■ DO THIS:
Update the records below so that every "Image resolution" becomes "Screen size", leaving everything else unchanged.

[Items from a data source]
● ● ●
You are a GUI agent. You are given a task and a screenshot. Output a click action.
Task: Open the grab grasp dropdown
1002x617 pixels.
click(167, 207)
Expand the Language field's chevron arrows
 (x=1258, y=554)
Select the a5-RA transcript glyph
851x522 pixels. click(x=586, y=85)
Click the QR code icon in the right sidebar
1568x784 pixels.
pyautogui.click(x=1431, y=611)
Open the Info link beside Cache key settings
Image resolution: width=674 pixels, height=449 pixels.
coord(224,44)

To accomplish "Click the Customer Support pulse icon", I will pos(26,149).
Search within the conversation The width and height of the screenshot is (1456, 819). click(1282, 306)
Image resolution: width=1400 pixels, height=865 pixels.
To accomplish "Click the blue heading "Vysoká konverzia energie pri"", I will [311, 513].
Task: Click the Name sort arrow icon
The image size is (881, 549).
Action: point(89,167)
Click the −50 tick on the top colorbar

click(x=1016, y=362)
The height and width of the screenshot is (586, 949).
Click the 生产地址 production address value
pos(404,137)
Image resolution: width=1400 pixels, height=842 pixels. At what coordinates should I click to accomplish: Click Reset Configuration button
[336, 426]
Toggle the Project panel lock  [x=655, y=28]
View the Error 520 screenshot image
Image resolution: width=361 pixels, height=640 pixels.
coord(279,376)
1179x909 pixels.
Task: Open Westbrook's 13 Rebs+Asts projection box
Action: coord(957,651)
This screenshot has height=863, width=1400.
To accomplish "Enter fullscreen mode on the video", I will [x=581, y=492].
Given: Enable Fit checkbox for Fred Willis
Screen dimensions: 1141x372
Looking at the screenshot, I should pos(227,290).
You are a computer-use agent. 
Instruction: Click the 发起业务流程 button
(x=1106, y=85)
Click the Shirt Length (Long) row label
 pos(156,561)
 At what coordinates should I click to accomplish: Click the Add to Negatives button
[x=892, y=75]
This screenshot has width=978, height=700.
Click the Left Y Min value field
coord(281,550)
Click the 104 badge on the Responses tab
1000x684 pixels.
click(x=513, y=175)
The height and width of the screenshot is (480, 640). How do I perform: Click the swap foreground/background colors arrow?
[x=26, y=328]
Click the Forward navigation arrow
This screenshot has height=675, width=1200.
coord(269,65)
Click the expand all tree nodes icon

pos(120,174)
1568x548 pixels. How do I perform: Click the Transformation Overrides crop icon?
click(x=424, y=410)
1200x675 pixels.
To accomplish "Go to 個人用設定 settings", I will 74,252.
● ● ●
■ IN RESPONSE:
You are a GUI agent. You are given a task and a screenshot. Output a click action.
Task: Open the grab grasp dropdown
1002x617 pixels.
click(167, 207)
Expand the Language field's chevron arrows
 (x=1258, y=554)
Select the a5-RA transcript glyph
851x522 pixels. click(x=586, y=85)
Click the QR code icon in the right sidebar
1568x784 pixels.
pyautogui.click(x=1431, y=611)
Open the Info link beside Cache key settings
Screen size: width=674 pixels, height=449 pixels.
coord(224,44)

To accomplish "Click the Customer Support pulse icon", I will pos(26,149).
Search within the conversation The width and height of the screenshot is (1456, 819). click(1282, 306)
Screen size: width=1400 pixels, height=865 pixels.
To accomplish "Click the blue heading "Vysoká konverzia energie pri"", I will [311, 513].
Task: Click the Name sort arrow icon
The image size is (881, 549).
Action: point(89,167)
Click the −50 tick on the top colorbar

click(x=1016, y=362)
The height and width of the screenshot is (586, 949).
Click the 生产地址 production address value
pos(404,137)
Screen size: width=1400 pixels, height=842 pixels. At what coordinates should I click to accomplish: Click Reset Configuration button
[336, 426]
Toggle the Project panel lock  [x=655, y=28]
View the Error 520 screenshot image
Screen size: width=361 pixels, height=640 pixels.
coord(279,376)
1179x909 pixels.
Task: Open Westbrook's 13 Rebs+Asts projection box
Action: coord(957,651)
This screenshot has height=863, width=1400.
To accomplish "Enter fullscreen mode on the video", I will [x=581, y=492].
Given: Enable Fit checkbox for Fred Willis
Screen dimensions: 1141x372
Looking at the screenshot, I should pos(227,290).
You are a computer-use agent. 
Instruction: Click the 发起业务流程 button
(x=1106, y=85)
Click the Shirt Length (Long) row label
 pos(156,561)
 At what coordinates should I click to accomplish: Click the Add to Negatives button
[x=892, y=75]
This screenshot has width=978, height=700.
Click the Left Y Min value field
coord(281,550)
Click the 104 badge on the Responses tab
1000x684 pixels.
click(x=513, y=175)
The height and width of the screenshot is (480, 640). How do I perform: Click the swap foreground/background colors arrow?
[x=26, y=328]
Click the Forward navigation arrow
This screenshot has height=675, width=1200.
coord(269,65)
Click the expand all tree nodes icon

pos(120,174)
1568x548 pixels. How do I perform: Click the Transformation Overrides crop icon?
click(x=424, y=410)
1200x675 pixels.
To accomplish "Go to 個人用設定 settings", I will 74,252.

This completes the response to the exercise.